§ **LATIHAN 1**: Terjemahkan kalimat dari dokumen tentang bursa timah ini ke dalam bahasa Inggris: "Akhirnya Bappebti menerbitkan lisensi bagi bursa komoditi yang memenuhi syarat untuk ikut memperdagangkan timah murni batangan, yakni JFX sebagai salah satu bursa timah selain BKDI (Bursa Komoditas dan Derivatif Indonesia) atau Indonesia Commodity & Derivatives Exchange (ICDX)."
§ **LATIHAN 2**:
Apakah tiap pernyataan berikut sesuai dengan dokumen tentang bursa timah? Jawab ya atau tidak, lalu kutip kata-kata dokumen yang menentukan jawabannya.
(a) Ferdy Hasiman adalah peneliti Alpha Research Database.
(b) JFX masuk ke pasar timah murni batangan pada 2020.
(c) Permendag Nomor 53 Tahun 2018 mengatur ketentuan ekspor timah.
§ **LATIHAN 3**: Salin tanpa perubahan bagian dokumen tentang bursa timah mulai dari "PANGKALPINANG, BABELREVIEW.CO.ID –" sampai dengan "telah merusak harga.", termasuk kata-kata penutup itu.

§ **DOKUMEN**:
──────
Dualisme Bursa Komiditas Timah Dinilai Rusak Acuan Harga dan Memperpuruk Pertimahan

Irwan
Dualisme Bursa Komiditas Timah Dinilai Rusak Acuan Harga dan Memperpuruk Pertimahan
Ferdy Hasiman, Peneliti Alpha Research Database

PANGKALPINANG, BABELREVIEW.CO.ID – Peneliti Alpha Research Database Ferdy Hasiman mengatakan, Presiden Jokowi perlu mencabut lisensi Bursa Berjangka Jakarta (BBJ)/Jakarta Future Exchange (JFX) untuk menjual timah. Ia menilai dengan masuknya JFX pada 2018 ke pasar timah murni batangan telah merusak harga.

Ferdy menjelaskan, Permendag Nomor 53 Tahun 2018 Tentang Ketentuan Ekspor Timah telah membuka ruang bagi Bappebti untuk lahirnya lebih dari satu bursa timah. Akhirnya Bappebti menerbitkan lisensi bagi bursa komoditi yang memenuhi syarat untuk ikut memperdagangkan timah murni batangan, yakni JFX sebagai salah satu bursa timah selain BKDI (Bursa Komoditas dan Derivatif Indonesia) atau Indonesia Commodity & Derivatives Exchange (ICDX).
──────
§ **KUTIPAN SUMBER**:
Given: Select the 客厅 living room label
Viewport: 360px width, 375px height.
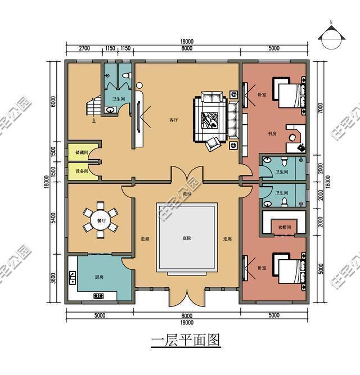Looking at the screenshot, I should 174,120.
──────
§ **JAWABAN BENAR 1**: Eventually, Bappebti issued a license to a qualifying commodity exchange to also trade refined tin ingots, namely JFX, as one of the tin exchanges besides BKDI (Bursa Komoditas dan Derivatif Indonesia), or the Indonesia Commodity & Derivatives Exchange (ICDX).

§ **JAWABAN BENAR 2**:
(a) Ya: "Peneliti Alpha Research Database Ferdy Hasiman"
(b) Tidak: "dengan masuknya JFX pada 2018 ke pasar timah murni batangan"
(c) Ya: "Permendag Nomor 53 Tahun 2018 Tentang Ketentuan Ekspor Timah"

§ **JAWABAN BENAR 3**:
PANGKALPINANG, BABELREVIEW.CO.ID – Peneliti Alpha Research Database Ferdy Hasiman mengatakan, Presiden Jokowi perlu mencabut lisensi Bursa Berjangka Jakarta (BBJ)/Jakarta Future Exchange (JFX) untuk menjual timah. Ia menilai dengan masuknya JFX pada 2018 ke pasar timah murni batangan telah merusak harga.